Text excerpt:
++++++++++++++++++++

Rick, I try to please. If you want that outer worldly experience, jus t come out west and check out my shop. You'll be telling your grandkids about it for years. As far as memory goes, I have what is called Cognitive Reasoning Slippage, or CRS. I can't remember what I did yesterday anymore. .......... Jerry (in Tucson)


----------



## bigJohninvegas (May 25, 2014)

I live in Las Vegas, and it is to hot here for me to wear the long sleeve smocks. I was in Provo, a few months ago and planned a stop at craft supplies. I tried on both of the short sleeve smocks, and I liked them. I have not bought one yet though.
I had already spent a couple hundred more than I set out too. Kid in a candy store for sure. 
So, I have been grooming my own dogs for about 10 years. I was in a local barber supply store and bought a barber's smock years ago. I had not discovered turning at that time, and bought a black smock. Hides the dog hair, but shows wood dust really bad. It feels just like the light weight smock that craft supplies sells.
It has no rear pocket, but does have a chest pocket. That pocket has a zipper on the bottom that makes it easy to empty both hair and dust. I think it only cost about $20. So if the rear pocket is not important. Try a barber supply. Cost about half.


----------



## Leovanderloo (Apr 28, 2016)

Anyone use the Lee Valley one ??, long sleeves, pockets on the back, light and cool, very nice smock.


----------



## wormil (Nov 19, 2011)

Thanks John, I'll look up barber smocks.


----------



## xunil76 (Feb 16, 2017)

beekeeper's veil should do the trick!:


----------



## Nubsnstubs (Aug 30, 2013)

> beekeeper s veil should do the trick!:
> 
> 
> 
> ...


That looks a lot better than the smocks I've seen. One problem I see is it's very flimsy, and wouldn't keep wood chunks from causing harm. But, this guy doesn't look like a turner. hehe And, he doesn't even look like a bee keeper. ................. Jerry (in Tucson)


----------



## wormil (Nov 19, 2011)

The Lee Valley is a nice looking smock, looks too warm for NC but the back packet is interesting.


----------



## Lazyman (Aug 8, 2014)

EWT advertised on Amazon says it has rear pockets too.


----------



## soob (Feb 3, 2015)

++++++++++++++++++++

Collected data:

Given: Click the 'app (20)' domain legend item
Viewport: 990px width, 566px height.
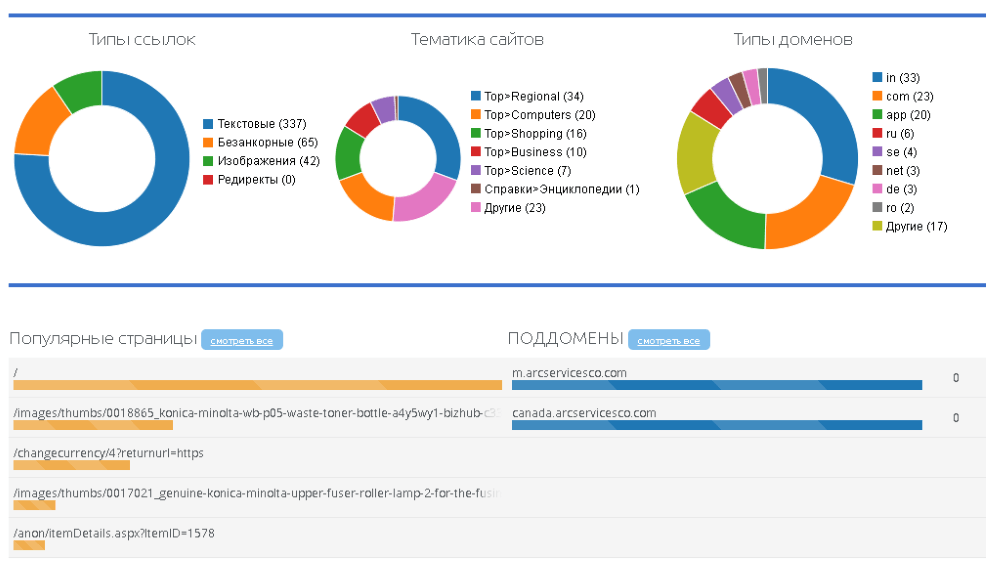Looking at the screenshot, I should coord(908,115).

++++++++++++++++++++

The task:
Decide whether each statement below agrees with the forum thread about turning smocks. Answer yes or no for each, and quote the words from the thread that settle it.
1. The barber's smock that bigJohninvegas bought has a rear pocket.
2. Nubsnstubs thinks the beekeeper's veil would keep wood chunks from causing harm.
3. The EWT smock advertised on Amazon is said to have rear pockets.

Solution for this exercise:
1. No: "It has no rear pocket, but does have a chest pocket."
2. No: "One problem I see is it's very flimsy, and wouldn't keep wood chunks from causing harm."
3. Yes: "EWT advertised on Amazon says it has rear pockets too."